En outre, Jésus nous montre en Matthieu 5,21-22 qu’il y a différentes façons de tuer le principe de vie chez son prochain, et pas uniquement l’assassinat : les insultes, les actes de violence ou le mépris, l’arme du conjoint maltraitant plaçant sa partenaire sous emprise, sont ainsi dénoncés. L’interprétation par Jésus de l’interdit du meurtre montre qu’il ne s’agit pas que d’ôter la vie physique. C’est bien plus étendu, et rejoint les lois sur les agressions sexuelles (Deut 22,26ss) : l’abuseur est condamné car son agression est comparée au fait d’ôter la vie d’une personne. Le viol est assimilé à un assassinat, car l’agresseur porte atteinte à la vie de la victime (vie somatique, vie psychique, vie sociale, vie rêvée,…). De même la maltraitance conjugale est une façon de tuer sa partenaire, en lui ôtant peu à peu tout élan de vie, jusqu’à parfois un passage à l’acte final qui lui ôte définitivement la vie. Mais il est intéressant de voir que Jésus dénonce aussi les agressions psychologiques qui ont précédé et qui accompagnent les agressions physiques.

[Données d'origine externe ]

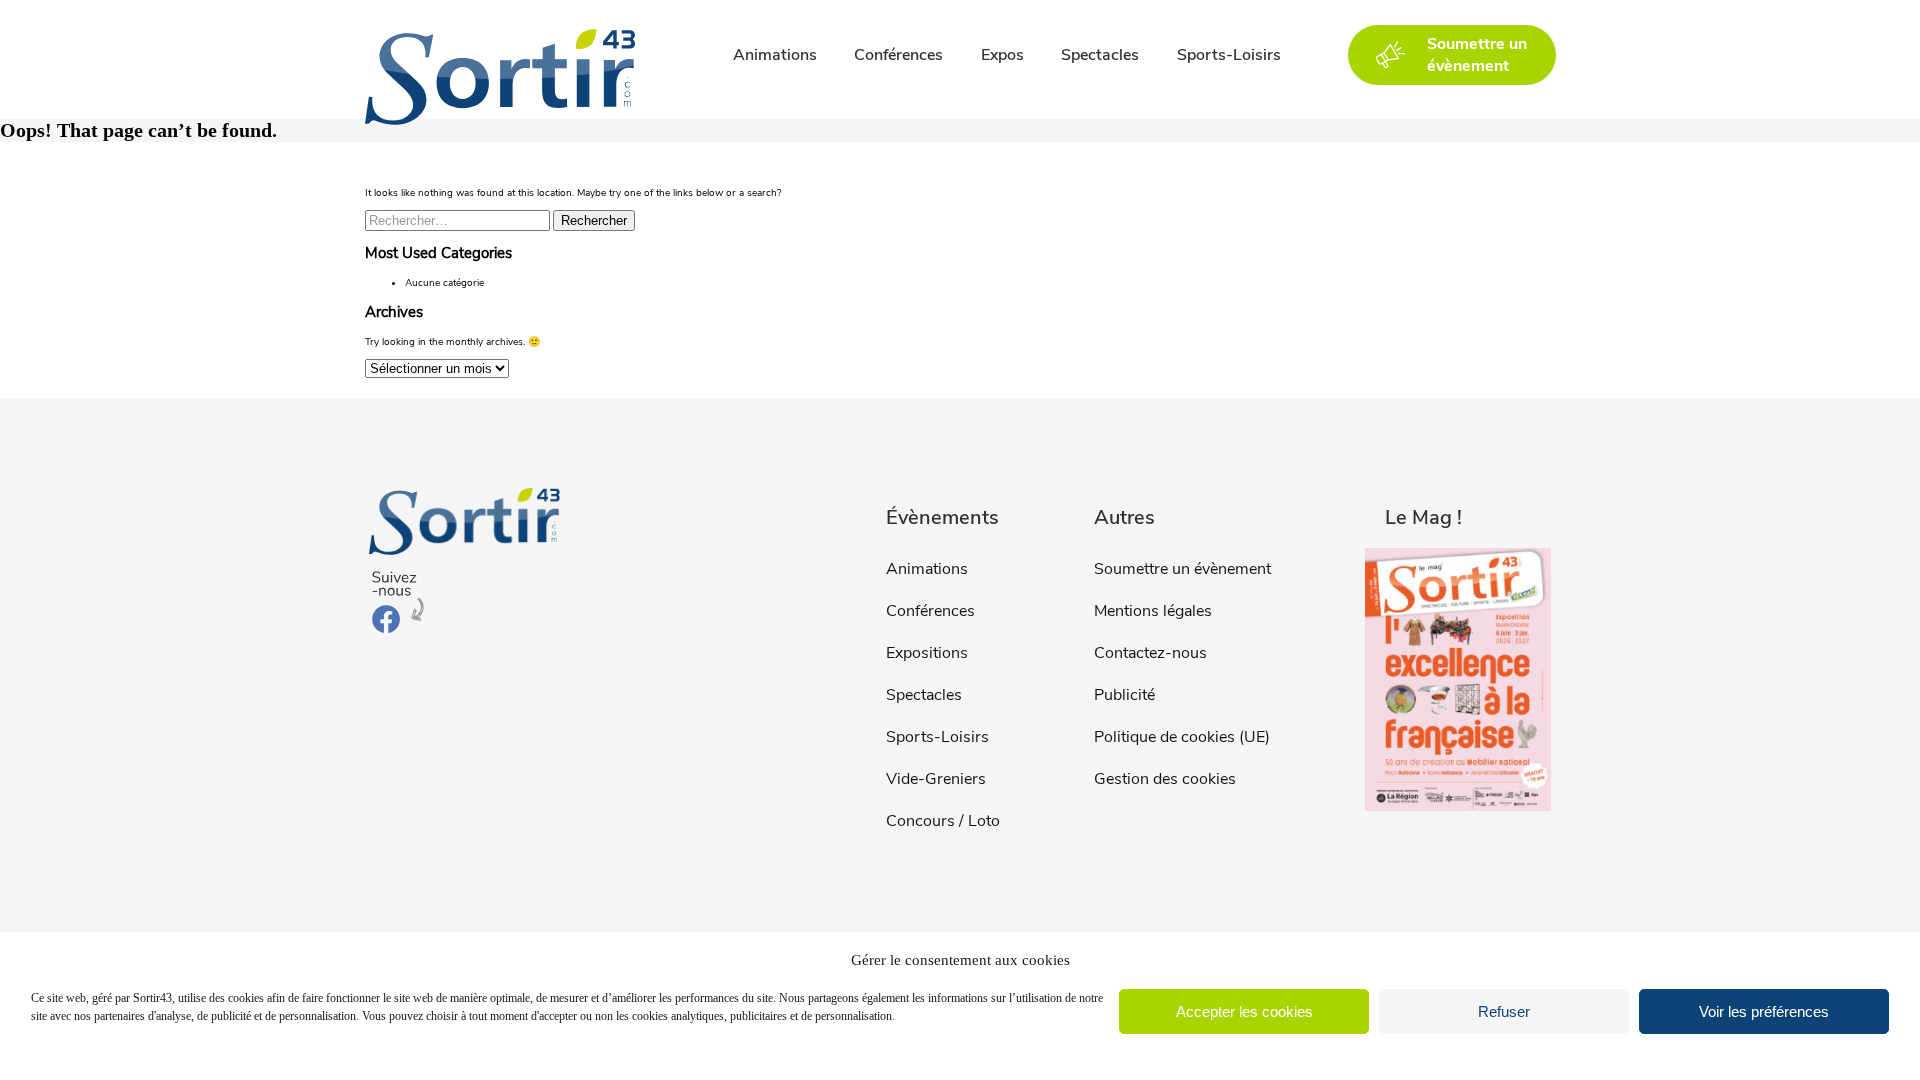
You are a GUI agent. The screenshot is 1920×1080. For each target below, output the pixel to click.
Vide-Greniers (936, 779)
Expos (1002, 55)
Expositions (927, 653)
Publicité (1124, 695)
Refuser (1504, 1011)
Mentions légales (1153, 611)
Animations (775, 55)
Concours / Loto (943, 821)
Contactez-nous (1150, 653)
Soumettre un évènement (1182, 569)
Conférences (898, 55)
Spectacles (1100, 55)
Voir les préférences (1764, 1011)
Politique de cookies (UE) (1182, 737)
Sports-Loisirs (1229, 55)
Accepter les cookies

Ajoutons que les Évangiles rapportent comment Jésus lui-même a connu les abus, les violences et les agressions : d’abord celle de la trahison par ses proches (Judas, Pierre), puis celle des coups et des moqueries alors qu’il est nu, dans la cour du prétoire, devant toute une garnison de soldats (Matt 27,27ss). Ce récit douloureux nous rappelle que notre Seigneur est compatissant, non pas en théorie mais parce qu’il a aussi vécu les abus dans sa propre chair. Il comprend ce que les femmes et les enfants violentés subissent. Il est Dieu Emmanuel, présent à leurs côtés. Cela n’explique évidemment pas le pourquoi de telles tragédies, parce que le mal ne s’explique pas, il se combat. Jésus lui-même n’a pas fait de grands discours sur le mal, la souffrance, il n’a rien expliqué mais il s’est impliqué pour les vaincre, afin qu’ils n’aient plus le dernier mot. Et quelle implication ! Sa mort à la croix, puis sa résurrection, ont ôté à la mort son aiguillon, offrant la réconciliation, le réconfort et la justice.